Your instructions: Lines to restate from the data below: from the one containing "You are a GUI" to the one containing "This screenshot has height=920, width=1080.", both included. Give them again exactly, and only them.

Data to examine:
<<<<
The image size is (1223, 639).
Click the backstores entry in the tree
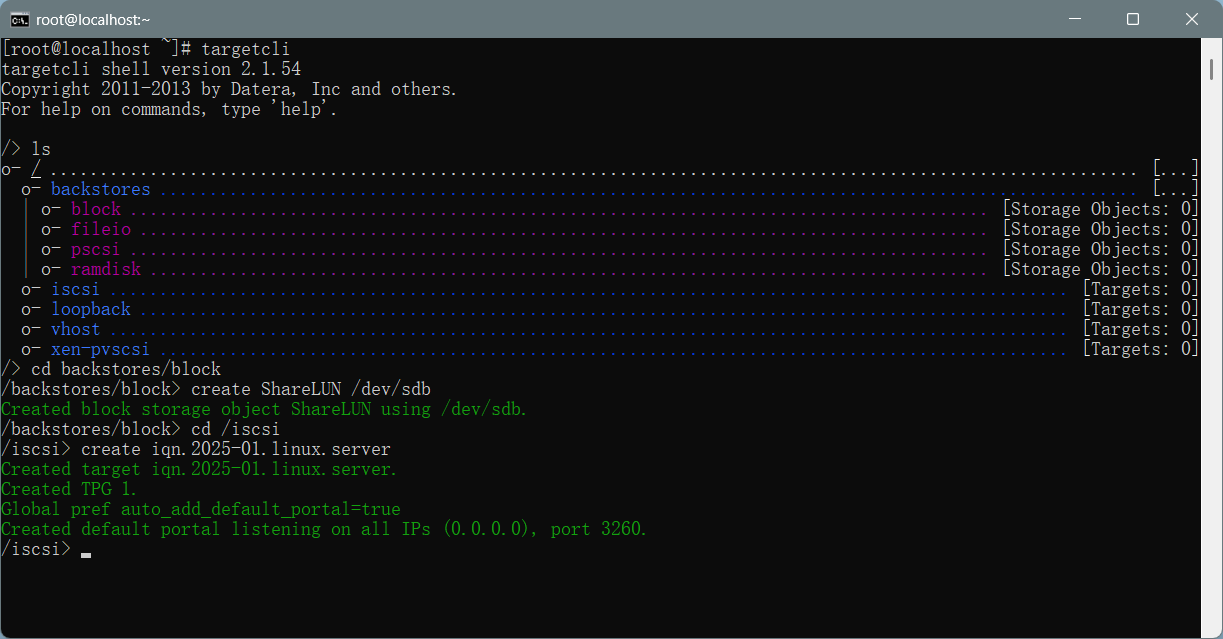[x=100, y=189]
>>>>
<<<<
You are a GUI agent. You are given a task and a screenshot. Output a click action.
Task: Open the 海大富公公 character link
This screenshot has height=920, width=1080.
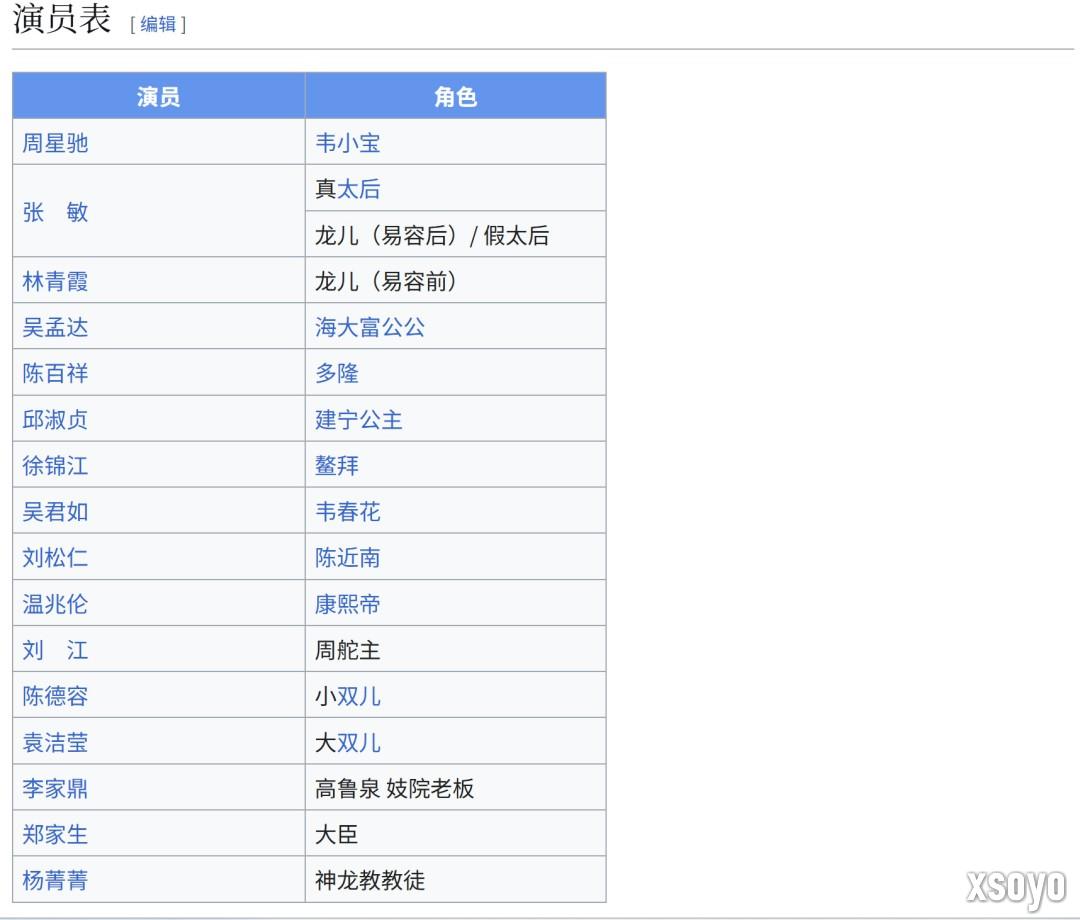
>>>>
<<<<
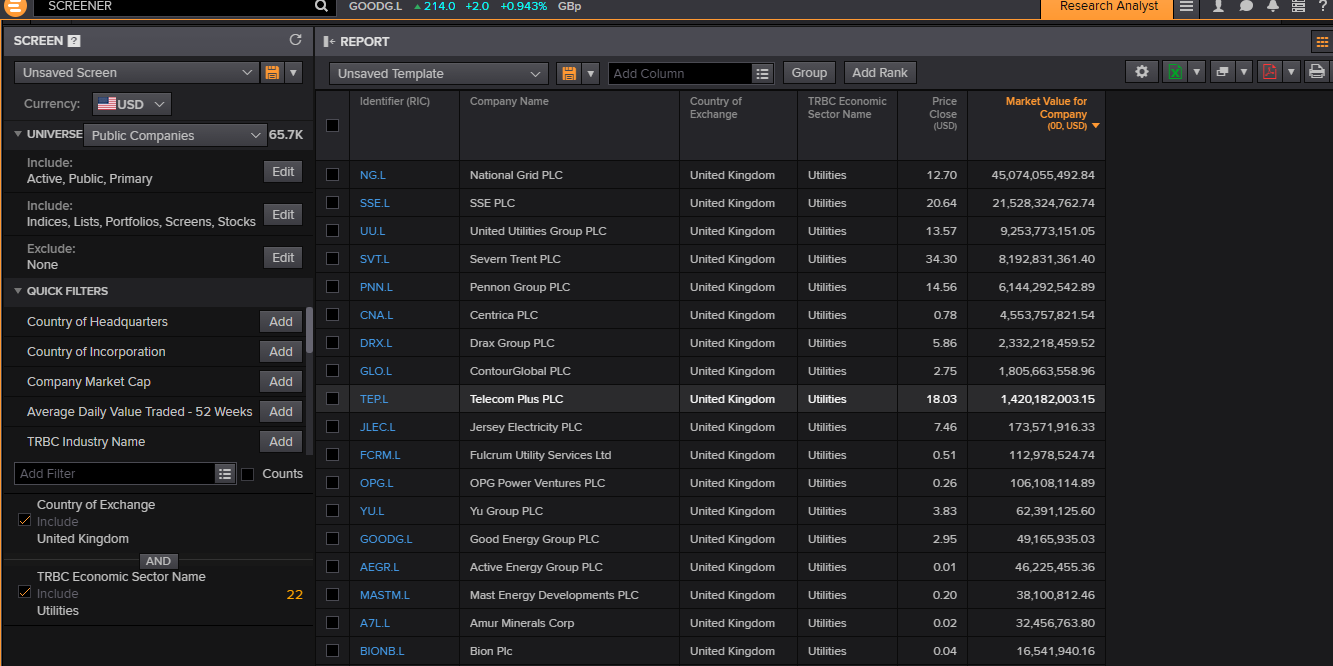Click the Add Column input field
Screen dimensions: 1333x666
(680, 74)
>>>>
Response:
You are a GUI agent. You are given a task and a screenshot. Output a click action.
Task: Open the 海大富公公 character link
This screenshot has height=920, width=1080.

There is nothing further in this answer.